(Data records Opens)

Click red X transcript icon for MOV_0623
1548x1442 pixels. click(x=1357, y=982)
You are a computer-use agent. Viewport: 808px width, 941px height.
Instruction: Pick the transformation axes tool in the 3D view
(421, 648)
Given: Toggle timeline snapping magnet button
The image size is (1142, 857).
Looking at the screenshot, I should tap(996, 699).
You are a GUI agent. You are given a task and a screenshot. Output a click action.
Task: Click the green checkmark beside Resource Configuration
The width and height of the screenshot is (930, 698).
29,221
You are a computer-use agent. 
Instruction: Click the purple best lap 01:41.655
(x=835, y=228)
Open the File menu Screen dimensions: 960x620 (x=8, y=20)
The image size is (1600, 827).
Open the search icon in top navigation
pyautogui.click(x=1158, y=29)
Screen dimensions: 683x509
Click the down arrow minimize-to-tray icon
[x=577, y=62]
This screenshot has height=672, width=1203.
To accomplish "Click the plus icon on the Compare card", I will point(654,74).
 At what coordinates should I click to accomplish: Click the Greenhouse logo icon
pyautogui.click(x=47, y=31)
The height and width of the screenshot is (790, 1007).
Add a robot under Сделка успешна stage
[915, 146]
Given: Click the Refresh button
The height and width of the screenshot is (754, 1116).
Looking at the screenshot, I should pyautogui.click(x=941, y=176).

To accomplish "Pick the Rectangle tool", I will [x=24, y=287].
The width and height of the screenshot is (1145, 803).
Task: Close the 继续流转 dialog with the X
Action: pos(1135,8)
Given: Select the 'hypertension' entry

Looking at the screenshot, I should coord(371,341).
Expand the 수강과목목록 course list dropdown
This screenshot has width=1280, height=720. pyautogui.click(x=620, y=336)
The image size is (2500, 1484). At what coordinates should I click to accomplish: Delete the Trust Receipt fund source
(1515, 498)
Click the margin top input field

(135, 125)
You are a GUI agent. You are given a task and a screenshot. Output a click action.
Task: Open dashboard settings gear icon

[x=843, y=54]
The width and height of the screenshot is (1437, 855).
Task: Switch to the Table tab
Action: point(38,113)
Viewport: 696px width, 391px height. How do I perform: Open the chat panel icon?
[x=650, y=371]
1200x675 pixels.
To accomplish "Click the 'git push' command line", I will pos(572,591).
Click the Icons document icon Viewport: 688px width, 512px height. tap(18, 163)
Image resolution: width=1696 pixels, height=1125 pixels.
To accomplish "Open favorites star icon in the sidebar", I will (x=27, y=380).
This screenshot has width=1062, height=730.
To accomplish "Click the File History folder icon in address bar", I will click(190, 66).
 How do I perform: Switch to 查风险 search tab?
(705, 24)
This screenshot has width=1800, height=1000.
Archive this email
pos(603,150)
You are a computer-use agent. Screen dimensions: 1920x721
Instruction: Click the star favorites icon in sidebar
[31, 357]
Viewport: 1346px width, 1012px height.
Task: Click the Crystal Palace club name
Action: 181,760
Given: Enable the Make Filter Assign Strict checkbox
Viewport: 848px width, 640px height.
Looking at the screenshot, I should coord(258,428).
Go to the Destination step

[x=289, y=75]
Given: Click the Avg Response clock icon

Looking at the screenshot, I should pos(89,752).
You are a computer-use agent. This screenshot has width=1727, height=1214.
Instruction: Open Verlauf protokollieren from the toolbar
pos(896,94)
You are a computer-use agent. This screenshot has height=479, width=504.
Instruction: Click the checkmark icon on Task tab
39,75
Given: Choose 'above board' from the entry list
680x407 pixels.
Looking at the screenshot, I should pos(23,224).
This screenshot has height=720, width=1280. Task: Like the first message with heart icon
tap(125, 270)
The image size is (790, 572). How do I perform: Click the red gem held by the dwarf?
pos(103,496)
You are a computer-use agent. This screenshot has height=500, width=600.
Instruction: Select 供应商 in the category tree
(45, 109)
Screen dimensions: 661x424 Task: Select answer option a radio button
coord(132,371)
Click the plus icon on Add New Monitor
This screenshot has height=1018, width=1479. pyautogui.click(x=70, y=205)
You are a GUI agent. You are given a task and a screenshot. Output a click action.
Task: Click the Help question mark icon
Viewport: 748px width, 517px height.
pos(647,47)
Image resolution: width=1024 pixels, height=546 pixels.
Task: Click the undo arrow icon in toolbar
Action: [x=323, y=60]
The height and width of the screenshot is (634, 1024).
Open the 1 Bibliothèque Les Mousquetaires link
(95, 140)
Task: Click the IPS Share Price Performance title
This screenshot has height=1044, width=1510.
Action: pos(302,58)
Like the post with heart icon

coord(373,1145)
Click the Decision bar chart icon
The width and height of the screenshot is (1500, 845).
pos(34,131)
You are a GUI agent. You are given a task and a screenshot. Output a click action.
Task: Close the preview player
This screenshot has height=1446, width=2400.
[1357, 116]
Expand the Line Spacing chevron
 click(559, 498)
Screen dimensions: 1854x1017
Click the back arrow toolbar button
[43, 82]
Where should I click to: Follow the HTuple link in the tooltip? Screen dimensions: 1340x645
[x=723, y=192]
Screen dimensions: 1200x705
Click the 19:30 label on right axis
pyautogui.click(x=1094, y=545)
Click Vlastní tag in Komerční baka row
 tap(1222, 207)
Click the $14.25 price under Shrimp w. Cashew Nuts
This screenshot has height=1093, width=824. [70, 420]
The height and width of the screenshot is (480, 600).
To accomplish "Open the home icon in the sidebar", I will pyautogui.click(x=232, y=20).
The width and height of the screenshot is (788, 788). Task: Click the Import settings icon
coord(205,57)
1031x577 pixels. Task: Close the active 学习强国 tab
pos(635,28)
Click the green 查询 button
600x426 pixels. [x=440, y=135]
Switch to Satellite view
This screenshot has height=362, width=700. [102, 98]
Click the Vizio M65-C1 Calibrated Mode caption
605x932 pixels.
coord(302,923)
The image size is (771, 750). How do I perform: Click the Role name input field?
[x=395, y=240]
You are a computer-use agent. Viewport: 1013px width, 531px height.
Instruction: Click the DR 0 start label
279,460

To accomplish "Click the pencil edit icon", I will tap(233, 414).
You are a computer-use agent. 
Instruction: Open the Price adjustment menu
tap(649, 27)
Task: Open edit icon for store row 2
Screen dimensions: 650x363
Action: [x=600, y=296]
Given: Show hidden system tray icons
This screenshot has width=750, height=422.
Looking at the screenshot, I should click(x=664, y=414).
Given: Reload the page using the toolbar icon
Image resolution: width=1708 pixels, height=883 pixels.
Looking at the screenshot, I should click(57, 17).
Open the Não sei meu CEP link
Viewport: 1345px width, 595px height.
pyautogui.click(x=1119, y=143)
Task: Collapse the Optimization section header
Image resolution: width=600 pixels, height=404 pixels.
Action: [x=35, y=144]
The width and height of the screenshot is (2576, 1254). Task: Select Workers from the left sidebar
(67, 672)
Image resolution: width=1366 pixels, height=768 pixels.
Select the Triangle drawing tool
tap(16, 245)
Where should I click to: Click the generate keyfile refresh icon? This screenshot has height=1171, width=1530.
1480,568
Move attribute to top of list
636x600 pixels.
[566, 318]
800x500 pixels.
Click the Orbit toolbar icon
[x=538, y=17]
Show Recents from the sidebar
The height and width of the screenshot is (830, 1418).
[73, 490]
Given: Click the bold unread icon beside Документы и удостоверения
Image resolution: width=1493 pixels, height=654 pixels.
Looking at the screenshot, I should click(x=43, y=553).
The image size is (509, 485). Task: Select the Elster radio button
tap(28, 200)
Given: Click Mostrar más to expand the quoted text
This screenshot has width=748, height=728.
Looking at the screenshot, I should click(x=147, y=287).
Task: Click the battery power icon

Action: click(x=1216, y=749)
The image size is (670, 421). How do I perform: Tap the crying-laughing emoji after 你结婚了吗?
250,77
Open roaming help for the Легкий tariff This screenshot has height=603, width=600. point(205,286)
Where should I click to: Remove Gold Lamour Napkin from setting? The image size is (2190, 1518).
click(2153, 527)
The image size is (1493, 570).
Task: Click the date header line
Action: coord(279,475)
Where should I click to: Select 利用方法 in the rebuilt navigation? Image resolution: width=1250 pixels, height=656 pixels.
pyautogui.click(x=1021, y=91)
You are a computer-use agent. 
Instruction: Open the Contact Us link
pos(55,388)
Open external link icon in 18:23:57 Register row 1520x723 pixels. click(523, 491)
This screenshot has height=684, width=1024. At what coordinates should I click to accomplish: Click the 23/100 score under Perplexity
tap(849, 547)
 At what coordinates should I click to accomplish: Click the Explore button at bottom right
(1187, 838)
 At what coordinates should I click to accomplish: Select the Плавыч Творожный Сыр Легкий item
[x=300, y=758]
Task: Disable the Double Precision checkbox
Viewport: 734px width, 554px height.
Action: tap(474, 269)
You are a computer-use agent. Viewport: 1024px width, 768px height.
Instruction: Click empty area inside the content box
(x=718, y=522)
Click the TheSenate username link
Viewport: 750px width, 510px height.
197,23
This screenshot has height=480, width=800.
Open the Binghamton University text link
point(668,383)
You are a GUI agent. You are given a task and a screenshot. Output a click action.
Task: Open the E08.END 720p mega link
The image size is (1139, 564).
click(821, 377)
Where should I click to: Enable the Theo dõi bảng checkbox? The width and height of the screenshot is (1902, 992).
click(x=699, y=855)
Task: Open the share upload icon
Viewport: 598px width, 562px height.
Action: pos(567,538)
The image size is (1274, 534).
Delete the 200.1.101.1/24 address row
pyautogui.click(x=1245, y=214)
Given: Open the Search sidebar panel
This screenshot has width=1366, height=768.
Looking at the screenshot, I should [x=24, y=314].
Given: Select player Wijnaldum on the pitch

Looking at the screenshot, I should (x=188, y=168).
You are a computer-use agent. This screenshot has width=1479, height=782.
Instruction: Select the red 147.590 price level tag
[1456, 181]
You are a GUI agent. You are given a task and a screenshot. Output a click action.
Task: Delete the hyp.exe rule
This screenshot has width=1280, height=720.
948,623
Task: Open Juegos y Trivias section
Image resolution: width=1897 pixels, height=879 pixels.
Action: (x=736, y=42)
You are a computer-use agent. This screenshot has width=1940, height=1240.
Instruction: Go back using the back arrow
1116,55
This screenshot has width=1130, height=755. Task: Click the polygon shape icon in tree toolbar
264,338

(Data records Closes)

* **Required work**:
From the records above, transcribe without alteration every line from the one with "has width=1479, height=782." to the one with "Task: Delete the hyp.exe rule", inclusive.

* **Result of this task**:
You are a computer-use agent. This screenshot has width=1479, height=782.
Instruction: Select the red 147.590 price level tag
[1456, 181]
You are a GUI agent. You are given a task and a screenshot. Output a click action.
Task: Delete the hyp.exe rule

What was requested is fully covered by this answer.